Jam-Filled Love in Every Bite:
These Valentine’s Day Heart Thumbprint Cookies are a sweet celebration in cookie form. Buttery, tender, and lightly crisp at the edges, they’re made even more magical with a heart-shaped center filled with your favorite jam. Whether you use blueberry, raspberry, or a combo of both, they’re a festive (and year-round-worthy) treat that looks as lovely as it tastes.
1½ cups all-purpose flour (scooped and leveled)
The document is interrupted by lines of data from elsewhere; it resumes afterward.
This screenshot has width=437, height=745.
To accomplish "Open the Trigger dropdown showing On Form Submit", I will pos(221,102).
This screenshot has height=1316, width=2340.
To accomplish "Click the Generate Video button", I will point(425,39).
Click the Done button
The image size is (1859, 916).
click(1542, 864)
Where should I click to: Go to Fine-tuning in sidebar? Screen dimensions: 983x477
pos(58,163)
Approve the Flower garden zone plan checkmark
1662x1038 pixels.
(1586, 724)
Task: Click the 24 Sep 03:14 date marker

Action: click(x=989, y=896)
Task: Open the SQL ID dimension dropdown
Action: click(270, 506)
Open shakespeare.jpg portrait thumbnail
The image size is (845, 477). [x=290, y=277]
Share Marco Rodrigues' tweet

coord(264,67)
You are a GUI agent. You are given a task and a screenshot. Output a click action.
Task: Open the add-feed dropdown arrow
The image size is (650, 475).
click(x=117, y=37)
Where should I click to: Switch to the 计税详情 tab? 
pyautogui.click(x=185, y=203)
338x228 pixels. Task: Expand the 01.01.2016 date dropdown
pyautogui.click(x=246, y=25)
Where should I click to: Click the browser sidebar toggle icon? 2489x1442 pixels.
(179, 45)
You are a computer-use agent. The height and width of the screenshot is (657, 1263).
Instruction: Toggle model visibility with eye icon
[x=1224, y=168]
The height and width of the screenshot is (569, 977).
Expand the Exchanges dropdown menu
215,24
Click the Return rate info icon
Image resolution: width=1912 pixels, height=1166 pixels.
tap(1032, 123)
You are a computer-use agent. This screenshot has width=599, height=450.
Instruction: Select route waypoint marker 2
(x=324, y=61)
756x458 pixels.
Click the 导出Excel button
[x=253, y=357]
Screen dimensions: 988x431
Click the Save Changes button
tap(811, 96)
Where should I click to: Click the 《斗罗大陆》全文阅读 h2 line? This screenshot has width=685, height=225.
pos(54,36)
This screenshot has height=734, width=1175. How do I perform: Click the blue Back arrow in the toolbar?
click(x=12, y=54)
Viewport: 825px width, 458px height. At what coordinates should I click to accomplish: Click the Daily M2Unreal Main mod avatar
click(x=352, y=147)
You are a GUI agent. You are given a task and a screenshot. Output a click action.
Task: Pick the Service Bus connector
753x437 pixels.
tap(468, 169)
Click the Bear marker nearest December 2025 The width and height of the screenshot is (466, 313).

1½ cups almond flour (scooped and leveled)
1 tsp salt
1 cup unsalted butter, softened
½ cup + 2 tbsp granulated sugar
1 tsp vanilla extract
½ tsp almond extract
⅔ cup jam (blueberry, raspberry, or your favorite)
Optional Twists:
Mix two jams for a marbled heart effect
Add a pinch of lemon zest to the dough for brightness
Dip half of each cookie in melted white chocolate after baking for an extra treat
Preheat oven to 350°F (175°C) and line a baking sheet with parchment paper.
In a bowl, whisk together all-purpose flour, almond flour, and salt.
In another bowl, cream softened butter and sugar until light and fluffy (about 2-3 minutes).
Beat in vanilla and almond extracts. Gradually add the dry ingredients and mix until a soft dough forms.
Roll dough into 1-inch balls and place on the baking sheet. Use your thumb or the back of a small spoon to make a heart-shaped indent in the center of each.
Fill each heart with about ½ teaspoon of jam.
Bake for 12–14 minutes or until edges are just golden. Cool completely before serving.